Karen Marsh says she's not a quitter...but she also knows her limits.

The 59-year-old retired school teacher has become known for her brightly lit, extravagant Christmas scenes that adorn the outside of her parents' farm at W11436 County Road FF.

To view the spectacle, motorists and their passengers are encouraged to enter in the front, follow the circular driveway to the back and then exit on the other side.

In Christmas season 2008, nearly 1,000 drivers did just that. That was then.

Last year on Dec. 9, a blizzard pounded River Falls, bringing a foot of snow and plunging temperatures. The storm buried much of Marsh's outdoor exhibit, scattering some ornaments and figures, and disrupting lights.

Marsh barely recovered to fix and make repairs. She wanted her winter scenes to be perfect and not look cobbled together.

She got the job done, the show went on, but then came freezing rain and ice on Christmas.

The sleet affected her vast, sprawling network of lights and electric chords.

Marsh had to pull the plug for her display on Christmas night -- regrettably, since that's the busiest time for driving spectators to pass through.

Then -- almost one year later to the day -- on Friday night, Dec. 10, 2010, Marsh had 80% of the decorations and lights ready to go for the new season.

She still substitute teaches in Hudson, so her Christmas display work often goes on well into the night.

"I was out working in the yard that Friday," Marsh said. "It was a beautiful night. Not too cold. Everything looked magical. It was coming along. I figured I'd be all done in a week.

"About 15 cars even pulled in for a quick look. People rolled down their windows as they passed, said they'd be back for sure when everything was ready. Before I came into the house a few flakes had started falling."

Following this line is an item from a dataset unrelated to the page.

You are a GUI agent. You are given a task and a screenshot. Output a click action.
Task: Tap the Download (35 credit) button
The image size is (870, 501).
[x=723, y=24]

And those snowflakes, propelled by ferocious wind gusts, didn't let up for 24 hours.

By then River Falls had been belted by another blizzard -- this one more potent and with more snowy accumulations than a year ago.

In the following days Marsh took stock of the mass destruction: Inflatable, colorful figures shredded, deflated or blown away; electric chords severed by plowing or encased in thick, icy snow packs; strings of lights broken; towering snow drifts burying many props.

Marsh soon realized the scale of the damage. She decided on the unimaginable.

"I'm afraid the display is canceled for this Christmas. It would take me at least a month to dig out and fix everything," she said. "I feel so bad about making this decision, I could cry. It's like I've let people down, especially those who come from a distance, like from Elmwood, Hudson and Prescott. I've had a headache for two days and haven't been sleeping well.

"This is my passion. Each year I try to add more new things to make it better. I pick up stuff at garage sales -- stuffed animals, sleds, ice skates, hockey sticks -- in the summer. This is not something you just throw together.

"I do another big display for Halloween, take that one down, and then I'm busying preparing for the Christmas one."

For Marsh, the decision to cancel is even harder because it comes just after the death of her ailing father just after Thanksgiving.

Marsh and her family were then handling funeral arrangements for Roman Pechacek, 88.

Marsh said it was her father's rather modest outdoor Christmas displays on the farm that inspired her to continue over the years and expand the tradition.

Various highlights to the annual Christmas exhibit at the Pechacek farm are:

  • Eleven buildings, including Santa's Workshop, are decorated and lit, some on the inside.
  • Lighting is linked with a patchwork of 20 outdoor outlets and 39 electrical cords. Part of the house still relies on fuse boxes, so care must be taken that the array of lights doesn't overload the system. Marsh maintains 15 pages of color-coded rough sketches that diagram where all the electrical connections go.
  • Nine real evergreen trees are brought in each year, adorned with white lights and placed around the property.
  • 15 artificial trees of various sizes are also decorated and set up.
  • There are 15 display scenes, like Snow Mountain, North Pole playground and Montego Bay, Jamaica (where Santa heads on Dec. 26).
  • 24 inflatable figures of all sizes, including snowmen, penguins, reindeer, polar bears and John Deere tractors.
  • Each year Marsh spends almost $500 on new lights, which she usually buys in bulk from Fleet Farm.

"The weather rules," Marsh admitted last week. "This is my first cancelation. If the storm could only have come a month later, after the first of the year, I wouldn't mind if the display was wrecked then. This is all meant for Christmas."

Marsh's mother, Delores Pechacek, declared what happened was "an act of God."

"She beat Old Man Winter last year, but not this year," Delores said about her daughter's battle to save the display. "This Christmas we're going to head out, get some soup, hot chocolate and go enjoy other people's outdoor lights for a change."

Marsh said once Christmas is over, she'll be OK. A trip to the Dominican Republic next month for a nephew's wedding should help her recuperate.

And yes, Marsh insists she'll return with a stunning Christmas display on the Pechacek Farm for 2011.

However, her insistence comes with this proviso: "Weather permitting."